2019 Nocturne SR Cabernets Cabernet Sauvignon, A$30, had all-round support, with Paterson finding, “Dark fruit with excellent clarity and intensity. The palate is beautifully supple and stylish, and the tannins fine and well-knitted into the fabric of the wine. I adore the pomegranate and cranberry flavours and the freshness on the finish. A fine example of a medium-bodied cabernet.” I liked its concentration and vigorous blackberry and blackcurrant flavours. I noted a firm, stalky edge to the tannins, but it’s young, so give it time.

Undoubtedly cool, the regions are mostly protected from frost.

2018 Oates Ends Cabernet Sauvignon, A$50, prompted a brief but enthusiastic note from Paterson. “A juicy, vibrant wine with great energy,” she said. “I like the snappy red fruit and the succulence. You could drink this now.” I agreed, liking its suppleness and fine tannins.

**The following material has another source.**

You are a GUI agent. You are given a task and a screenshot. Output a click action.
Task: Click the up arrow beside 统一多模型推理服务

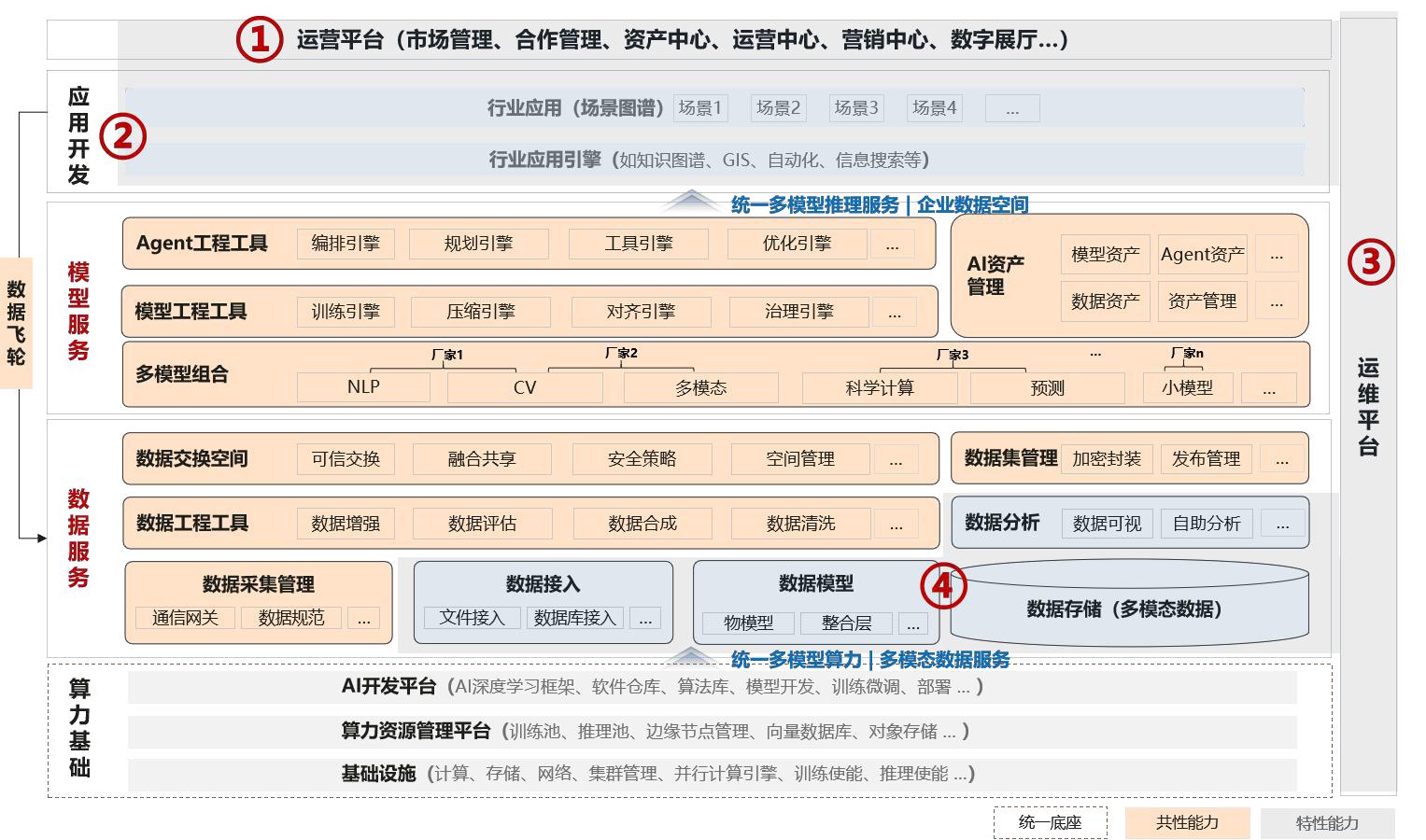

The nose took a little time to open up to show both black and red berries, and more savoury flavours mingle on the palate.

2017 Pierro Vintage Reserve Cabernet Sauvignon Merlot, A$43, shows an attractive combination of red berries and herbal notes. The palate’s balanced and supple, with just a mild bite to the tannins. Bennie found: “Redcurrants, raspberry scents, touches of vanilla and nougat. Sweetish tasting with tart acidity underlying. A sloshy, textured number – a creamy, flowing, soft, supple red. Medium weight, yet carries everything with some good depth. Pleasing drinking with maturity creeping in.”

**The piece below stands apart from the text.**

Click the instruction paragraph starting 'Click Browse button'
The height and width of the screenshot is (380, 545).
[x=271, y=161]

2018 Sandalford Prendiville Reserve Cabernet Sauvignon, A$120, had widespread support. It was a bit closed up-front, but there’s plentiful concentrated dark berry fruit and highly spiced oak. Caillard noted: “Fresh dark cherry, blackcurrant panforte aromas with roasted chestnut vanilla notes. Medium- to full-bodied with plentiful dark cherry flavours, black olive tapenade notes. Persistent grainy, grippy, leaning towards sinewy tannins. Finishes chocolaty, firm and long. Has the density to support the tannins and prolonged acidity.” Paterson thought it “a bold wine”. It needs time.

2017 Stella Bella Luminosa Cabernet Sauvignon, A$90, still shows some purple tinges in spite of its development. There’s good depth of blackcurrant and capsicum aromas, and similarly intense flavours. I thought the finish was a bit stern and needing a little time or air to unwind. Bennie recorded: “Cassis and sea breeze scents, whiffs of oyster sauce and dried, green herbs. Palate spreads pretty and broadly, fine tannins sweeping up fresh, red berry fruits and more of that herbal mix. Fresh, saline finish, too. A delightful drink.”

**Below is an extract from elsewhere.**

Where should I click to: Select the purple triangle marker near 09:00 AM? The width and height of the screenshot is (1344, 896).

2015 Sittella Berns Reserve Cabernet Sauvignon, A$60 (current vintage is 2018), was highly impressive, showing depth of flavour in a finely balanced structure. Knox noted, “Blackberry and briar notes. Fruit intensity with structure and vibrancy and a freshness that’s unexpected at this age.” A violet fragrance sits above the raspberry and dark berries; the sweet fruit flavours mirror the nose well. Fine tannins, and good balance and line complete the picture.

Pronounced black fruits were a feature of the cabernets the panel sampled.

2017 Suckfizzle Cabernet Sauvignon, A$65, also showed a violet perfume, adding more aromatics to intense, youthful blackcurrants. Paterson must have read my thoughts, as she wrote, “A well-balanced, well-made wine, bright and soft, with strong blackcurrant aromas and flavours. The palate is supple and flavoursome with hints of blackcurrant pastilles and violet. The tannins are fine and polished. Excellent depth, energy and length.” The wine is remarkably unevolved, showing freshness, density and intensity.

2018 Swings & Roundabouts Backyard Stories Cabernet Sauvignon, A$55, received a good reception. Caillard told us, “Intense mulberry, blackcurrant, black olive and lead pencil aromas. Well-concentrated inky textured wine with deep-set fruits, plentiful dense graphite textures, cedar and roasted chestnut oak. Attractive mid-palate viscosity and long fresh acidity. Elemental but integrated and ready for the long haul.” I agreed. The wine’s still closed and dense with dark plum and berry flavours, and lots of firm tannins. There’s a bit of typical cabernet sauvignon hollowness, but that’s a minor issue.

2018 Tripe.Iscariot Stygian Bloom Cabernet Sauvignon, A$52, carries a good combination of sweet and savoury – dark fruits with nutmeg and other spices from oak. Knox found: “Blue fruits. Good intensity with a well-polished tannin profile. A classic style, and it works. Great length and drive.” I liked the flow through the mouth, with flavours of berry fruits and spices mingling amidst fine tannins. A nicely crafted, poised wine.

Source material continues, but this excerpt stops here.